The success was achieved after Europe demonstrated the possibility of a feasible harmonisation. The mutual discussion between Europe, Japan and the US on possibilities for harmonisation resulted in initiation of ICH after the WHO Conference of Drug Regulatory Authorities (ICDRA), in Paris, in 1989.

Soon after specific plans for action began to materialize and in 1990 in a meeting, hosted by EFPIA in at Brussels, birth of ICH took place. Representatives of member states (EU, US & Japan) along with the regulatory agencies and industry associations met to plan an International Conference. They also discussed about the wider implications and terms of reference of ICH.

Two decades later, the ICH process has gained much success which is attributed not only to a process of scientific community widely represented by industry and regulatory experts, but also to the commitment of the regulatory authorities to implement the ICH Tripartite Harmonised Guidelines with its recommendations.

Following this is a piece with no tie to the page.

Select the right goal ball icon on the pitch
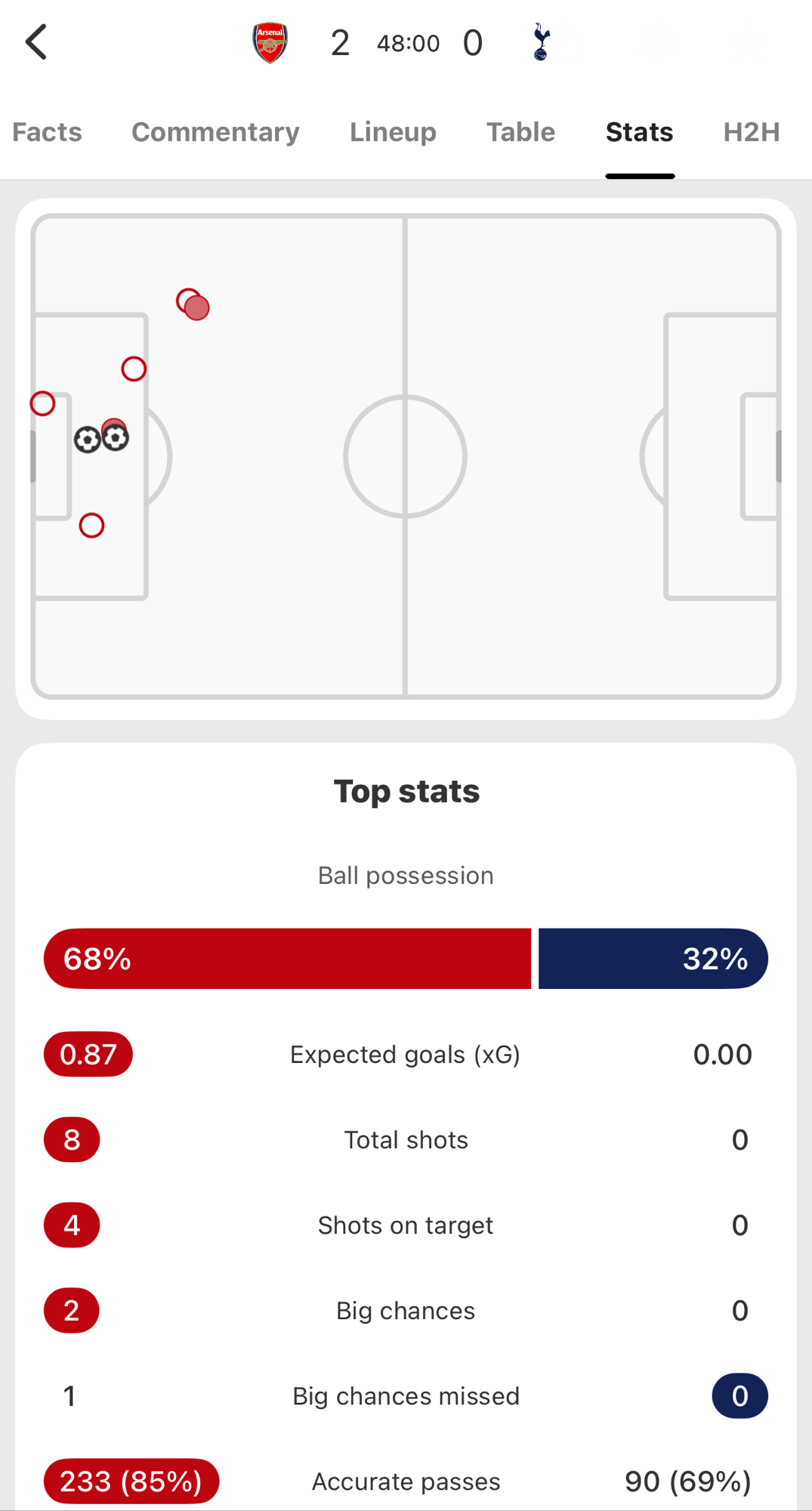The height and width of the screenshot is (1511, 812). click(116, 438)
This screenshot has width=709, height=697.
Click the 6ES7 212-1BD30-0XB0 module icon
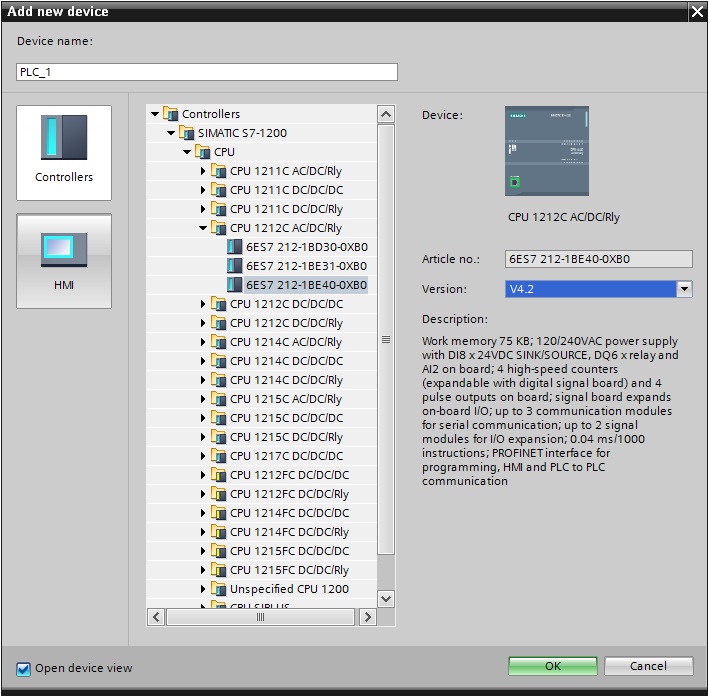click(236, 247)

ICH has proposed guidelines in four areas. Those are Quality, Safety, Efficacy & Multidisciplinary Guidelines. The much famous ICH – GCP guidelines are nothing but the 6th part of Efficacy Guidelines.

Quality Guidelines:
These focus mainly on Quality area, which includes; conduct of stability studies and a flexible approach to pharmaceutical quality based on Good Manufacturing Practice (GMP) risk management.

Safety Guidelines:
ICH has produced a comprehensive set of safety Guidelines to uncover potential risks like carcinogenicity, genotoxicity and reprotoxicity.

Efficacy Guidelines:
The work carried out by ICH under the Efficacy heading is concerned with the design, conduct, safety and reporting of clinical trials. (E6: ICH – GCP Guidelines)

Multidisciplinary Guidelines:
Those are the cross-cutting topics which do not fit uniquely into one of the Quality, Safety and Efficacy categories. It includes the ICH medical terminology (MedDRA), the Common Technical Document (CTD) and the development of Electronic Standards for the Transfer of Regulatory Information (ESTRI).